Stored data entries
══════════════════════════════
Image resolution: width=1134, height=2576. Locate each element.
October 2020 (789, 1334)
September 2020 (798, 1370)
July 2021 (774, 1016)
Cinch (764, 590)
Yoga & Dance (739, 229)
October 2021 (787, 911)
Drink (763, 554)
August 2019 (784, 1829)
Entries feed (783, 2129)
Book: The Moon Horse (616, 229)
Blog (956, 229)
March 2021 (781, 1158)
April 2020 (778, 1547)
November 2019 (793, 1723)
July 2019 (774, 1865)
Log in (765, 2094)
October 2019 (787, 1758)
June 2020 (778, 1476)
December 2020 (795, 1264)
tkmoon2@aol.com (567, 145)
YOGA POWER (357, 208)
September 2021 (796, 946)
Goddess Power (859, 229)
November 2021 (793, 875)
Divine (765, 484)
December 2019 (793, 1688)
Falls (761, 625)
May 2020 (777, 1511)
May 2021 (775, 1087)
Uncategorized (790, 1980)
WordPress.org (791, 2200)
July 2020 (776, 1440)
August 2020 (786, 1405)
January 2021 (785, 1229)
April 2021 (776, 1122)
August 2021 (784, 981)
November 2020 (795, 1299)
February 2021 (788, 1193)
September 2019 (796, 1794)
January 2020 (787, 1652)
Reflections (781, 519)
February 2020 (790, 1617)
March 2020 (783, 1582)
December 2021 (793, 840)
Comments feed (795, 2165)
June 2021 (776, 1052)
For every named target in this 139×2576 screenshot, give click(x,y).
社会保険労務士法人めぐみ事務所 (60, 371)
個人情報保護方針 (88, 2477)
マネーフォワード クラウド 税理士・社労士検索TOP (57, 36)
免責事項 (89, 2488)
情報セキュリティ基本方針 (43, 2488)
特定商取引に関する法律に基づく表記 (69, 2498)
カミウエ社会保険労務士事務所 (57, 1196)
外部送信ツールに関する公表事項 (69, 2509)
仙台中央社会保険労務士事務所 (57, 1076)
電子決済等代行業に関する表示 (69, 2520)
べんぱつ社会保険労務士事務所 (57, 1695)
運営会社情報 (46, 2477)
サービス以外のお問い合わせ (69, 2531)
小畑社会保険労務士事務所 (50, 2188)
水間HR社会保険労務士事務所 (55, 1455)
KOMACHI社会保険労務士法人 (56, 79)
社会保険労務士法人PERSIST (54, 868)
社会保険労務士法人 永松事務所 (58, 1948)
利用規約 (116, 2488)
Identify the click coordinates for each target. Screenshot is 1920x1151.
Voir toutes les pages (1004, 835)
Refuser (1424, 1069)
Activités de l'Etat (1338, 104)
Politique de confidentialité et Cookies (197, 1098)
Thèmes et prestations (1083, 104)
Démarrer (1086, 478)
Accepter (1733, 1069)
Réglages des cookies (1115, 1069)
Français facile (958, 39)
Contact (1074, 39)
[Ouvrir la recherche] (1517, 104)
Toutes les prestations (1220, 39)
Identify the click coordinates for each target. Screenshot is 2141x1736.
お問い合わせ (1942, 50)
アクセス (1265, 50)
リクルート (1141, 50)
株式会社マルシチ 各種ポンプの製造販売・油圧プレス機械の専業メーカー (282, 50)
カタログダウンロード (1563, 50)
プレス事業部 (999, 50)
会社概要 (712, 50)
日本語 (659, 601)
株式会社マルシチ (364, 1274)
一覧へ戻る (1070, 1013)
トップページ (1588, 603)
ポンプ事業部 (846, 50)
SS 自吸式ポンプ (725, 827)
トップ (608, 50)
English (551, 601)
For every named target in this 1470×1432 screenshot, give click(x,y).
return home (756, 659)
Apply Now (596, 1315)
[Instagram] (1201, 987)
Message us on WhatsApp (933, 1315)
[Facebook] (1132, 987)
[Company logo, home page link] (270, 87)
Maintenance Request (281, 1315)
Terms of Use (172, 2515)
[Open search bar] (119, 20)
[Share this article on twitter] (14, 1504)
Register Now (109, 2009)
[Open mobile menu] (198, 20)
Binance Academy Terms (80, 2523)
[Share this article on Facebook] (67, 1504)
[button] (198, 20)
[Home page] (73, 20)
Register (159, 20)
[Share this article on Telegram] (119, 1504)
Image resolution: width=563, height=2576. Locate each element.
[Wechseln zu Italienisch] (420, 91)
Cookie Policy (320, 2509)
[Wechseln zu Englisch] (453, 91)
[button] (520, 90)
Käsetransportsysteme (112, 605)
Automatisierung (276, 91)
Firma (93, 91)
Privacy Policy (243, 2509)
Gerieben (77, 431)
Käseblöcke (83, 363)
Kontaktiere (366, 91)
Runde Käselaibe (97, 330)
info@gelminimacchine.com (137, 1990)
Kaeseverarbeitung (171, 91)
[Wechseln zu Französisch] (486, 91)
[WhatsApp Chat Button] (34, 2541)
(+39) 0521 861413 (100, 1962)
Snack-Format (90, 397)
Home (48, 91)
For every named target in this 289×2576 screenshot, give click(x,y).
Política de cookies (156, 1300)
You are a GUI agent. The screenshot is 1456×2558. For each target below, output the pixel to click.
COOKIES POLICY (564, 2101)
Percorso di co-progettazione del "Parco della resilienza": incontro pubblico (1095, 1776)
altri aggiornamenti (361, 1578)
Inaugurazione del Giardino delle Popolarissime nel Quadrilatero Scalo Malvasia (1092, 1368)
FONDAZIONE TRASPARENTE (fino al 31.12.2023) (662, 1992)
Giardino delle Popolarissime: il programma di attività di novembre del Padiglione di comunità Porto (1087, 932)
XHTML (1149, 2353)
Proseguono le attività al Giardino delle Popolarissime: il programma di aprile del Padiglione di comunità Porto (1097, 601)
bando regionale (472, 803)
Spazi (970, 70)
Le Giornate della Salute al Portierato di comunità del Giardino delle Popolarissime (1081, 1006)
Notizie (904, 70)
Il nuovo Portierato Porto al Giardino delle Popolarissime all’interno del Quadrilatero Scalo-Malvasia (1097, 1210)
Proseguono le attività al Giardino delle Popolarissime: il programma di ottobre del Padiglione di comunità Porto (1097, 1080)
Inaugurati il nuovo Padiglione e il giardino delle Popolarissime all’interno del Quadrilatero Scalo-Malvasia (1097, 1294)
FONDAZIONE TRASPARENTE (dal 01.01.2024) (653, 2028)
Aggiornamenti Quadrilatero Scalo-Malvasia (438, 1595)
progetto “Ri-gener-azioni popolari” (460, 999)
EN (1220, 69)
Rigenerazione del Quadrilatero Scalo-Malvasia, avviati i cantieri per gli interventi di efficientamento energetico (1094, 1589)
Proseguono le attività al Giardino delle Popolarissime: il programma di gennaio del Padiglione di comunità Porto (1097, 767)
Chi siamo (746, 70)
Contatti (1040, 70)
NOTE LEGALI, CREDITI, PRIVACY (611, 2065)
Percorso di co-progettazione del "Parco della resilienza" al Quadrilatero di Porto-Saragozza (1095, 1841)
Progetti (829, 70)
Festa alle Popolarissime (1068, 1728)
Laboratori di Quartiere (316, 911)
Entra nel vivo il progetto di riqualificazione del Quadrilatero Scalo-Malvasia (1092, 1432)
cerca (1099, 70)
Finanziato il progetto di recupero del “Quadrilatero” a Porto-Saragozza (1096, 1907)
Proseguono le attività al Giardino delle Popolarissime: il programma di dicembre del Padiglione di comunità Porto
══════════════════════════════
From the very first line of the data through the line with "November 2020 (795, 1299)" in it, please reproduce each line exactly and output nothing more.

Image resolution: width=1134, height=2576. Locate each element.
October 2020 (789, 1334)
September 2020 (798, 1370)
July 2021 (774, 1016)
Cinch (764, 590)
Yoga & Dance (739, 229)
October 2021 (787, 911)
Drink (763, 554)
August 2019 (784, 1829)
Entries feed (783, 2129)
Book: The Moon Horse (616, 229)
Blog (956, 229)
March 2021 (781, 1158)
April 2020 (778, 1547)
November 2019 (793, 1723)
July 2019 (774, 1865)
Log in (765, 2094)
October 2019 (787, 1758)
June 2020 (778, 1476)
December 2020 (795, 1264)
tkmoon2@aol.com (567, 145)
YOGA POWER (357, 208)
September 2021 (796, 946)
Goddess Power (859, 229)
November 2021 (793, 875)
Divine (765, 484)
December 2019 (793, 1688)
Falls (761, 625)
May 2020 (777, 1511)
May 2021 (775, 1087)
Uncategorized (790, 1980)
WordPress.org (791, 2200)
July 2020 (776, 1440)
August 2020 (786, 1405)
January 2021 (785, 1229)
April 2021 (776, 1122)
August 2021 (784, 981)
November 2020 (795, 1299)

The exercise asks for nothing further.